§ **Records**
START
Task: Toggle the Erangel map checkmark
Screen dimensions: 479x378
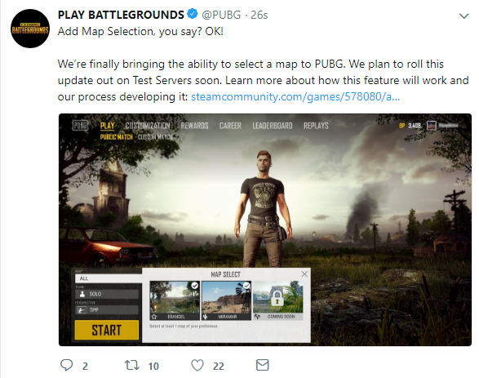Action: [x=194, y=286]
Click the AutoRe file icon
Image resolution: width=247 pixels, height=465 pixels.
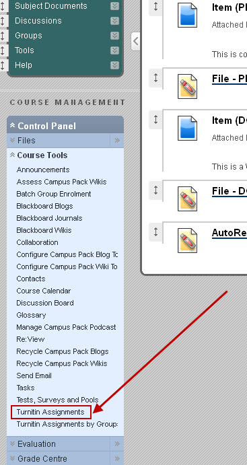[187, 240]
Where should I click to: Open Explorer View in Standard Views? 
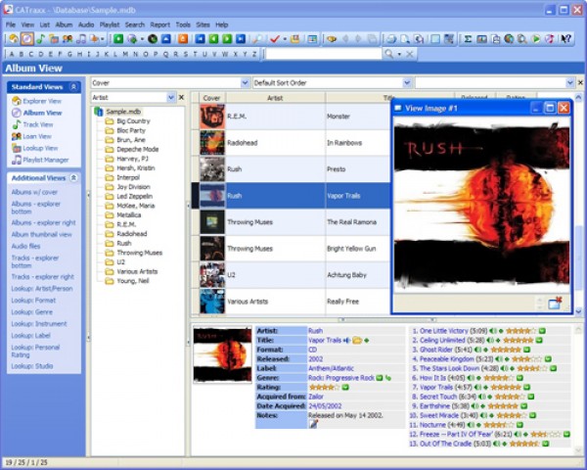(x=40, y=101)

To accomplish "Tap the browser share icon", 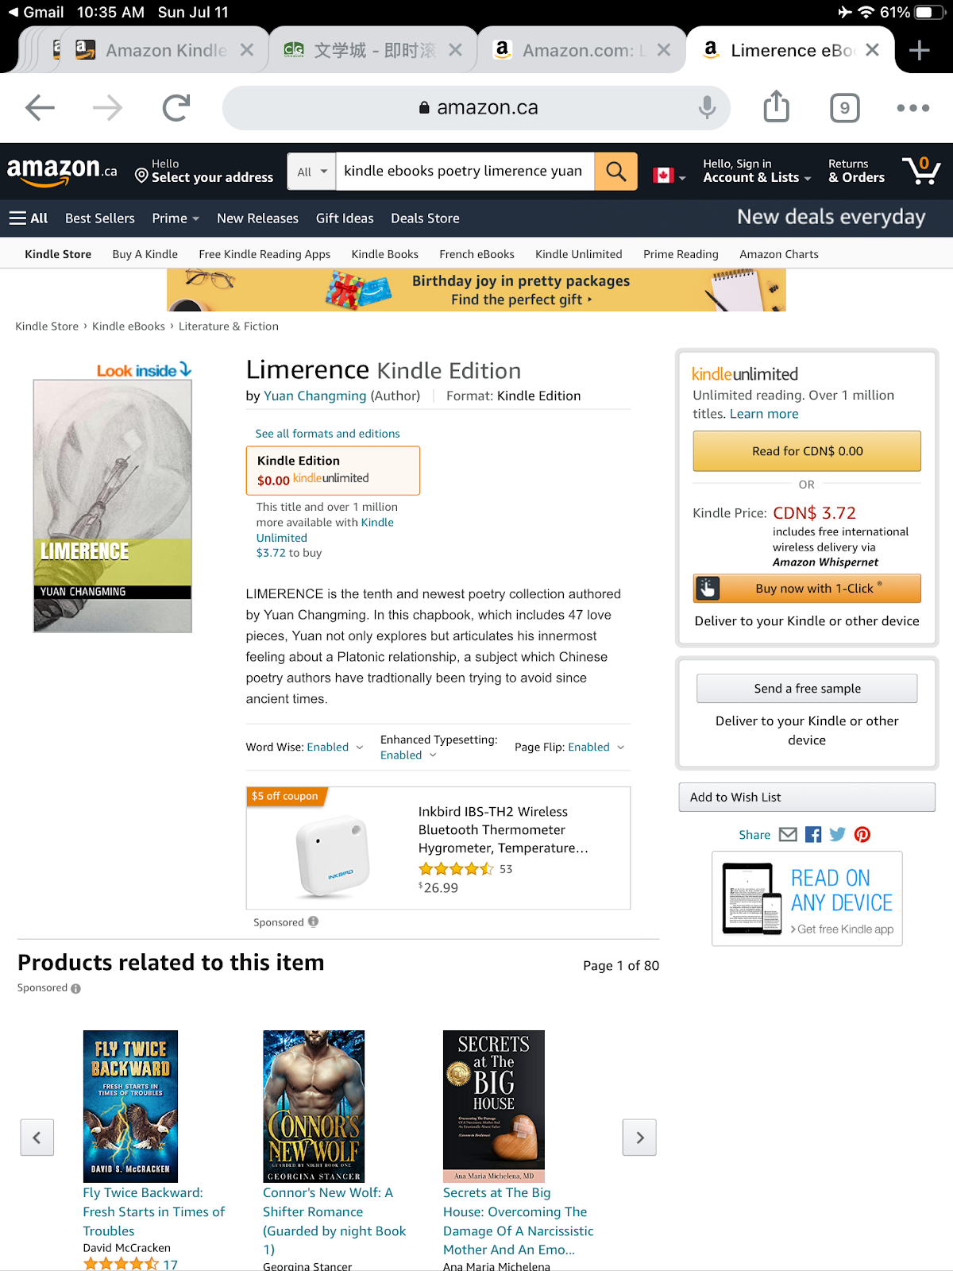I will coord(776,107).
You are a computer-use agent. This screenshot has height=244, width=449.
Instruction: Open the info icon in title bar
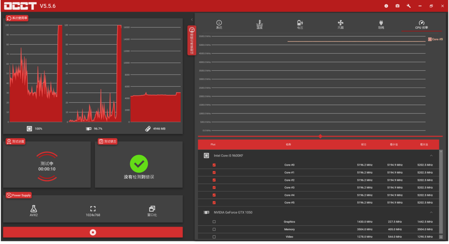click(x=386, y=6)
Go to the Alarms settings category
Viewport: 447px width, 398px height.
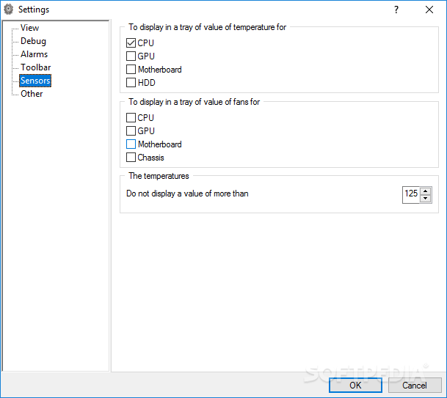pos(34,54)
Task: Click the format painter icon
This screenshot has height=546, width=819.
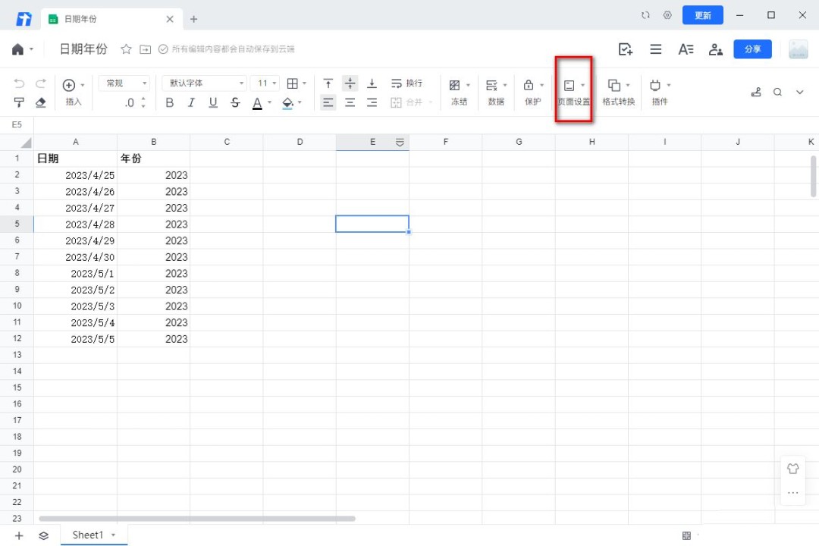Action: (19, 102)
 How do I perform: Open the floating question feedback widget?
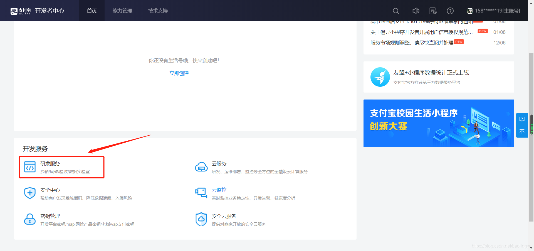pyautogui.click(x=522, y=119)
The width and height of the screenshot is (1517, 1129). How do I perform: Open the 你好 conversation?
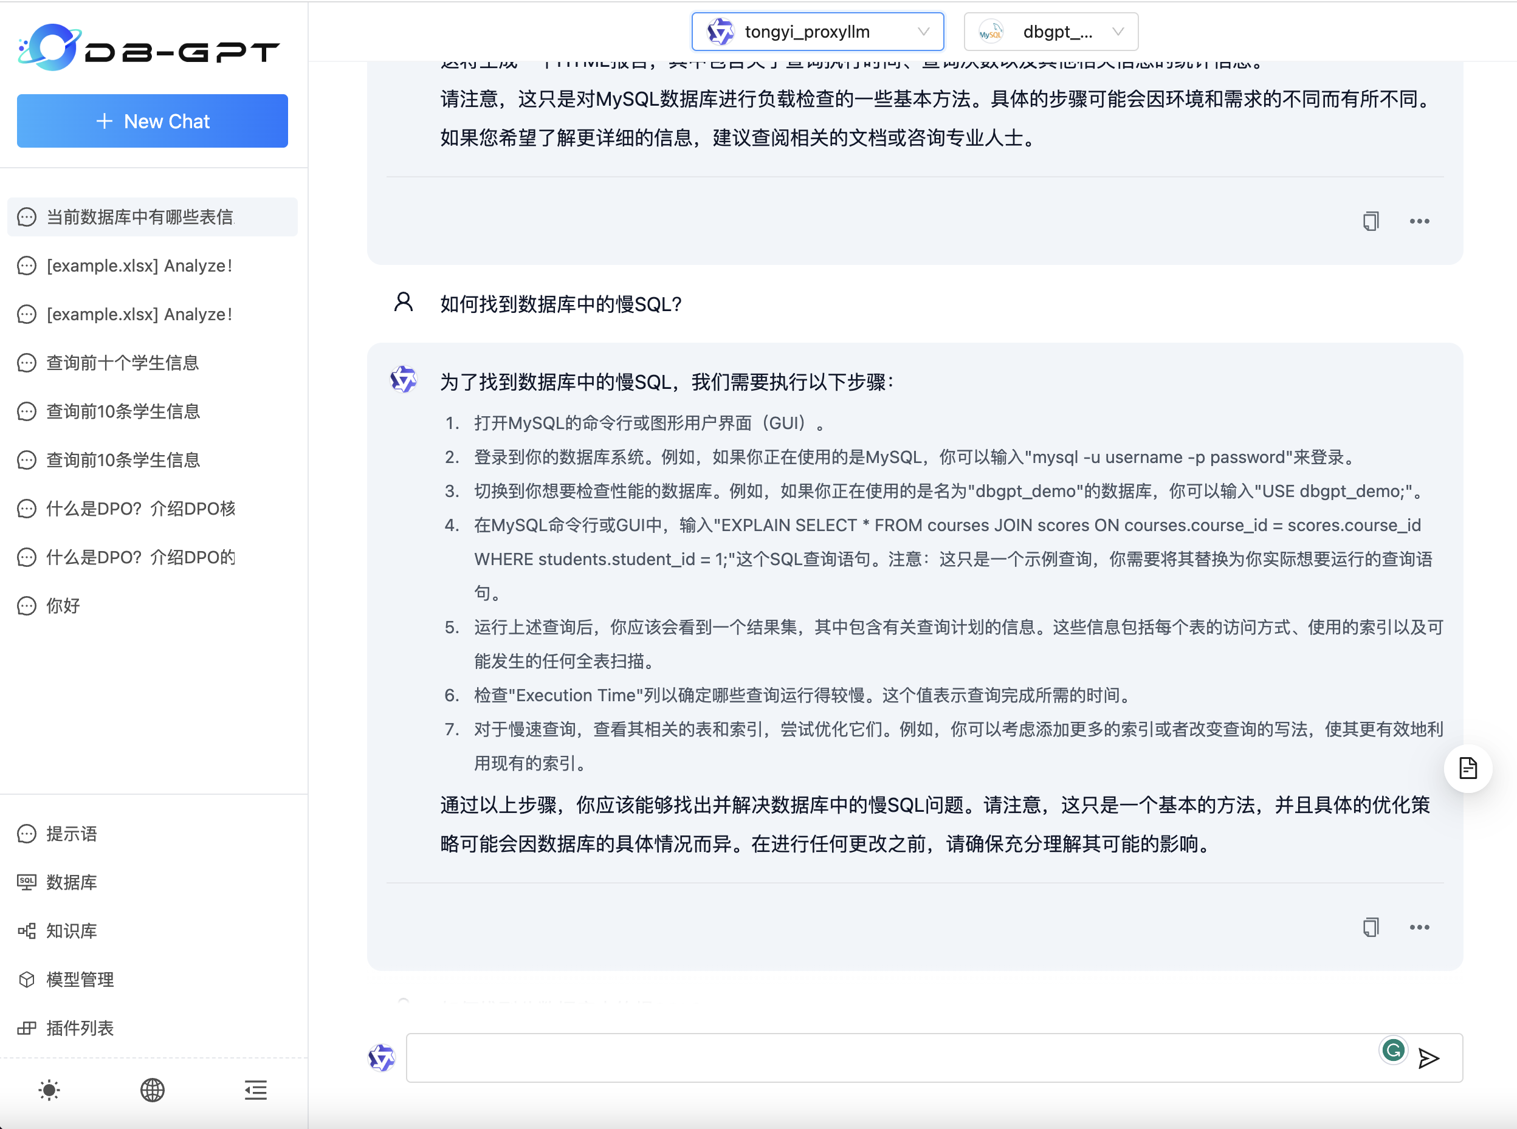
END
§ **What you have to do**
Rewrite everything from the row containing "Go to the Alarms settings category" down to the end of the rows, substituting "screen capture" for "screenshot" and keeping all else unchanged. Leave the pictures out of your answer.

§ **Written answer**
Go to the Alarms settings category
Viewport: 447px width, 398px height.
pos(34,54)
Task: Click the format painter icon
This screen capture has height=546, width=819.
Action: (19, 102)
 How do I perform: Open the floating question feedback widget?
pyautogui.click(x=522, y=119)
The width and height of the screen capture is (1517, 1129). How do I perform: Open the 你好 conversation?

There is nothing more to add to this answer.